Entries provided »
********

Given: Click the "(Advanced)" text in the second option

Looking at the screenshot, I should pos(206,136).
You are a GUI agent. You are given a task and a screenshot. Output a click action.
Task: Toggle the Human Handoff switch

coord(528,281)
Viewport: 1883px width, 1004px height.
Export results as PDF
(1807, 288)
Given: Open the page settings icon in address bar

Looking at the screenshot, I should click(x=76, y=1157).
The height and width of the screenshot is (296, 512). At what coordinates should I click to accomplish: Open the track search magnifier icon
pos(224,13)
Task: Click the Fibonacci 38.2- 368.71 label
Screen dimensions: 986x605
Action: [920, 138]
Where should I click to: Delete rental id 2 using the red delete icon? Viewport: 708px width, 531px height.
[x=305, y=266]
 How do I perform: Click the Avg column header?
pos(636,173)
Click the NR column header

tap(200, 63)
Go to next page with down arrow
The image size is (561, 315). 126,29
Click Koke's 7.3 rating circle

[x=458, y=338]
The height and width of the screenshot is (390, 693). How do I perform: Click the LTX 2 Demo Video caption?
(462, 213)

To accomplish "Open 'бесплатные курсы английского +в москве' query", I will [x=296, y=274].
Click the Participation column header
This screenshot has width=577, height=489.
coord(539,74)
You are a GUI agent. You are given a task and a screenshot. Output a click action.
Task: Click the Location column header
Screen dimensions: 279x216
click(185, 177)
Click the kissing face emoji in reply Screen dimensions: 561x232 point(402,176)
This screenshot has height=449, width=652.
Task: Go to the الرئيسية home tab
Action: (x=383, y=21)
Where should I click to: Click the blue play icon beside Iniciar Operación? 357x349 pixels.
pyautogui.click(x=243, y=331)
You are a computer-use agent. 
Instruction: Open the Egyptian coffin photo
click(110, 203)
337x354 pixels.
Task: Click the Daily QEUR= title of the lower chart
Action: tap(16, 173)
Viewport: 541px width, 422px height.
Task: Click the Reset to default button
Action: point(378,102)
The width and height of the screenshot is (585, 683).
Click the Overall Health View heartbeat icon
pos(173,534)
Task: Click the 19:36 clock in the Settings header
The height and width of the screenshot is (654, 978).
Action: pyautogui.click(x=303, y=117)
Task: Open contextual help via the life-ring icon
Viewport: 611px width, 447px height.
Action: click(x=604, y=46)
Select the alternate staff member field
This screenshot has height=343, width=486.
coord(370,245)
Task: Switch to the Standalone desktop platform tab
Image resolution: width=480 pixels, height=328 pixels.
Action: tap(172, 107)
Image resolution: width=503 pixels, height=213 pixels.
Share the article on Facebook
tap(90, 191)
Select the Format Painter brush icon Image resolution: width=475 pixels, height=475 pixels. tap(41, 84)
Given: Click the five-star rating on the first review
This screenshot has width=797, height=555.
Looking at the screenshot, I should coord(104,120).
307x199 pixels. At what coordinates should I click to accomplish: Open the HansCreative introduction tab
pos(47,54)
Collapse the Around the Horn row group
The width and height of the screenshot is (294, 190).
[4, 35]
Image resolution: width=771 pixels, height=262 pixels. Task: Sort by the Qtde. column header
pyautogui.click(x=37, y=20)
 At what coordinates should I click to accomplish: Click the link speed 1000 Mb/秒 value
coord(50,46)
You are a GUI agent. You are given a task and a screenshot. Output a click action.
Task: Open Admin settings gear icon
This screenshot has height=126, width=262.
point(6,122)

********

Exercise aim » Type out the material above once more, exactly.

Problem solution »
Given: Click the "(Advanced)" text in the second option

Looking at the screenshot, I should pos(206,136).
You are a GUI agent. You are given a task and a screenshot. Output a click action.
Task: Toggle the Human Handoff switch

coord(528,281)
Viewport: 1883px width, 1004px height.
Export results as PDF
(1807, 288)
Given: Open the page settings icon in address bar

Looking at the screenshot, I should click(x=76, y=1157).
The height and width of the screenshot is (296, 512). At what coordinates should I click to accomplish: Open the track search magnifier icon
pos(224,13)
Task: Click the Fibonacci 38.2- 368.71 label
Screen dimensions: 986x605
Action: [920, 138]
Where should I click to: Delete rental id 2 using the red delete icon? Viewport: 708px width, 531px height.
[x=305, y=266]
 How do I perform: Click the Avg column header?
pos(636,173)
Click the NR column header

tap(200, 63)
Go to next page with down arrow
The image size is (561, 315). 126,29
Click Koke's 7.3 rating circle

[x=458, y=338]
The height and width of the screenshot is (390, 693). How do I perform: Click the LTX 2 Demo Video caption?
(462, 213)

To accomplish "Open 'бесплатные курсы английского +в москве' query", I will [x=296, y=274].
Click the Participation column header
This screenshot has width=577, height=489.
coord(539,74)
You are a GUI agent. You are given a task and a screenshot. Output a click action.
Task: Click the Location column header
Screen dimensions: 279x216
click(185, 177)
Click the kissing face emoji in reply Screen dimensions: 561x232 point(402,176)
This screenshot has height=449, width=652.
Task: Go to the الرئيسية home tab
Action: (x=383, y=21)
Where should I click to: Click the blue play icon beside Iniciar Operación? 357x349 pixels.
pyautogui.click(x=243, y=331)
You are a computer-use agent. 
Instruction: Open the Egyptian coffin photo
click(110, 203)
337x354 pixels.
Task: Click the Daily QEUR= title of the lower chart
Action: tap(16, 173)
Viewport: 541px width, 422px height.
Task: Click the Reset to default button
Action: point(378,102)
The width and height of the screenshot is (585, 683).
Click the Overall Health View heartbeat icon
pos(173,534)
Task: Click the 19:36 clock in the Settings header
The height and width of the screenshot is (654, 978).
Action: pyautogui.click(x=303, y=117)
Task: Open contextual help via the life-ring icon
Viewport: 611px width, 447px height.
Action: click(x=604, y=46)
Select the alternate staff member field
This screenshot has height=343, width=486.
coord(370,245)
Task: Switch to the Standalone desktop platform tab
Image resolution: width=480 pixels, height=328 pixels.
Action: tap(172, 107)
Image resolution: width=503 pixels, height=213 pixels.
Share the article on Facebook
tap(90, 191)
Select the Format Painter brush icon Image resolution: width=475 pixels, height=475 pixels. tap(41, 84)
Given: Click the five-star rating on the first review
This screenshot has width=797, height=555.
Looking at the screenshot, I should coord(104,120).
307x199 pixels. At what coordinates should I click to accomplish: Open the HansCreative introduction tab
pos(47,54)
Collapse the Around the Horn row group
The width and height of the screenshot is (294, 190).
[4, 35]
Image resolution: width=771 pixels, height=262 pixels. Task: Sort by the Qtde. column header
pyautogui.click(x=37, y=20)
 At what coordinates should I click to accomplish: Click the link speed 1000 Mb/秒 value
coord(50,46)
You are a GUI agent. You are given a task and a screenshot. Output a click action.
Task: Open Admin settings gear icon
This screenshot has height=126, width=262.
point(6,122)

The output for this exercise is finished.